The people who have thought about this "for 30+ years" and come to a different conclusion are charlatans. I don't know of a gentler way of putting it. What do you tell someone when they ask you to explain why someone who has been running a cult for 30 years isn't really talking directly to god?

Something to note on the more psychological end of things is that a person's ability to understand things is fundamentally limited by their understanding of their own emotions. The consequence of this is that you should also be thinking about how you're feeling when you're reading hysterical nonsense about the robot apocalypse, because that's going to affect how likely you are to believe things that aren't true. People often fixate on things that have a strong emotional valence, irrespective of their accuracy.

ReasonableObjection t1_jefpe2n wrote on March 31, 2023 at 5:55 PM

Thank you so much for the thoughtful reply!
Will read into these and may reach out to you with other questions.
Edit - as far as how I'm feeling... at the moment just curious, been asking lots of questions about this the last few days and reading any resources people are kind enough to share :-)

WikiSummarizerBot t1_jefl95t wrote on March 31, 2023 at 5:28 PM

Landauer's principle

>Landauer's principle is a physical principle pertaining to the lower theoretical limit of energy consumption of computation. It holds that an irreversible change in information stored in a computer, such as merging two computational paths, dissipates a minimum amount of heat to its surroundings.

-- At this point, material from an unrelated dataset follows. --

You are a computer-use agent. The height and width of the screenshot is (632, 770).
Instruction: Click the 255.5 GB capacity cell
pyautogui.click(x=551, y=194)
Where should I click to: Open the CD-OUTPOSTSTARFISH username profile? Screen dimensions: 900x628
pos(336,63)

Solomonoff's theory of inductive inference

Solomonoff's uncomputability

>Unfortunately, Solomonoff also proved that Solomonoff's induction is uncomputable. In fact, he showed that computability and completeness are mutually exclusive: any complete theory must be uncomputable. The proof of this is derived from a game between the induction and the environment. Essentially, any computable induction can be tricked by a computable environment, by choosing the computable environment that negates the computable induction's prediction.

^([ )^(F.A.Q)^( | )^(Opt Out)^( | )^(Opt Out Of Subreddit)^( | )^(GitHub)^( ] Downvote to remove | v1.5)

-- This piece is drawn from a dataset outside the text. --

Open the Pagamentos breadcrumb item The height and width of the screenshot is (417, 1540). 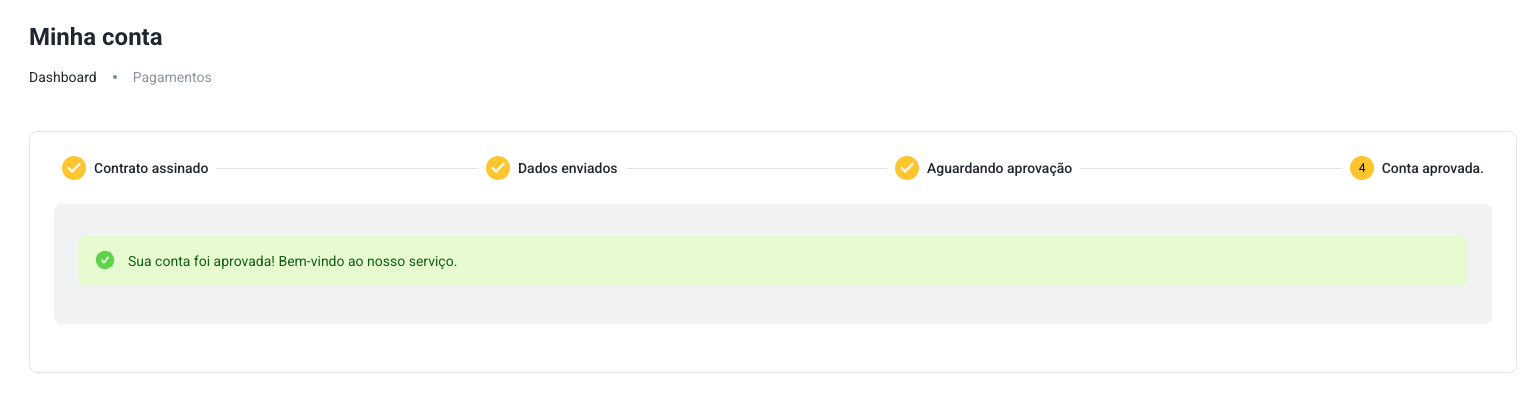pyautogui.click(x=172, y=77)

dansmonrer t1_jedya4g wrote on March 31, 2023 at 9:33 AM

I don't think intelligence in general is something machine learning people even want to define. Psychologists do, with different schools of thought, including behaviorism (which has heavily influenced reinforcement learning, and of which BF Skinner was one of the main figures) and then cognitivism, theory of mind... The few attempts I have seen at the interesction of psychological science and ML have been heavily backlashed from both sides, for both justified but also unjustified reasons. The truth is some people will probably have to go against the tide at some point but they will also need to ground very well their approach in existing frameworks. Conclusion: try to be excellent in both psycho and ML, the field you are describing has yet to become scientific.

ReasonableObjection t1_jedzrt7 wrote on March 31, 2023 at 9:54 AM

Thank you for your detailed response. So to be clear you are saying that things like emergent goals in independent agents or those agents having convergent instrumental goals are made up or not a problem? Do you have any resources that would describe intelligence or solving the alignment problem in ways that are not dangerous? I’m aware of some research that looks promising but curious if you have others.

dansmonrer t1_jeg67bc wrote on March 31, 2023 at 7:47 PM

Not at all made up in my opinion! There just doesn't seem to be any consensual framework for the moment, and diverse people are scrambling to put relevant concepts together and often disagree on what makes sense. It's particularly hard for ai alignment because it requires you to define what are the dangers you want to speak of, and so to have a model of an open environment in which the agent is supposed to operate which currently we do not have any notion nor example of. This makes examples that people in ai alignment brought up very speculative and poorly grounded which allows for easy critic. I'm curious though if you have interesting research examples in mind!